For centuries, civilizations have warred over Sicily, from Phoenicians to Greeks, Byzantines, Arabs, and Normans. Today, the volcanic island offers its secrets to those who seek them.

Tonnara di Scopello, Sicily

As the legend goes, one day, in a boiling rage, three gorgons – Medusa, Euryale, and Steno – threw their stolen treasures into the crystal waters of the Mediterranean Sea. From this place, an enchanting island teeming with succulent fruit, a rumbling volcano, and jagged hills rose. The island of earthly delights would be called La Trinacria by the Ancient Greeks. The gorgons’ legs fastened together by Medusa’s snake-spouting head formed the symbol of the island, called Sicily today. Over the years, I would contemplate this symbol, as it dangled from my mother’s necklace while living in wintery and isolated Canada. It was a memory of our time spent on the island when I was a baby. Ultimately, Sicily’s closed and heartless ways proved too much for my mother to bear. Albeit the wife of a born-and-raised Sicilian, she was an outsider, and reminded of such every day. We left unceremoniously, but returned 40 years later, to an island open and evolved. Here, we built our home by the sea, Villa Rosina, overlooking a thousand olive trees.

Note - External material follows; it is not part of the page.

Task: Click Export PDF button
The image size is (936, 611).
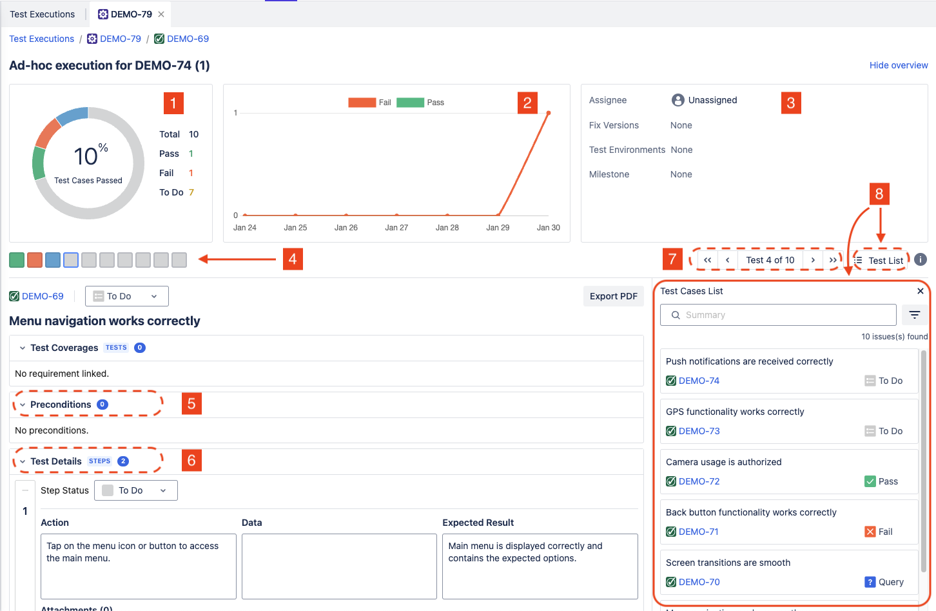Action: coord(613,296)
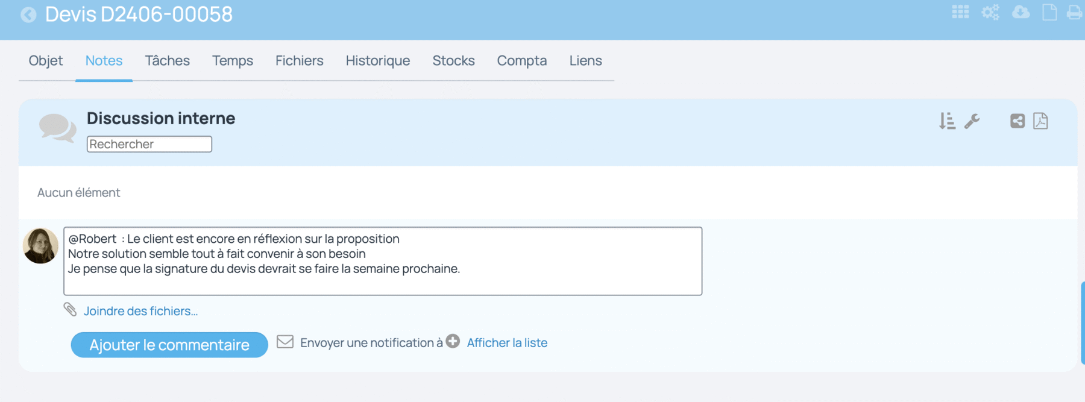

Dolce & Gabbana Alta Moda 2019, staged at the Valley of the Temples, Agrigento, Sicily

“For me, it all started in Sicily. My life, my profession, my career. And that’s where everything always comes back,” recounts Domenico Dolce. The co-founder of Dolce & Gabbana is based in Milan, but often returns to the island, even inviting fashion’s finest for an Alta Roma Sicilian extravaganza in 2012 and 2019. Life wasn’t always so glamorous – rather, filled with diligent work. “One of the most intense memories is certainly my father’s tailor shop, where I learned to sew and cut between fabrics and patterns,” he recalls. Sicily birthed one half of the world’s most celebrated fashion duos, but this is only a sliver of its offerings over centuries: Arabic numerals, pi, the sundial by Archimedes, philosopher Empedocles, rhetoric according to Cicero, oil painting (which was then introduced to the Renaissance), and sorbetto, the precursor to ice cream created during the Middle Ages. No wonder this land of legends, this Magna Graecia, Persephone’s Island, is known as the place where spring is born.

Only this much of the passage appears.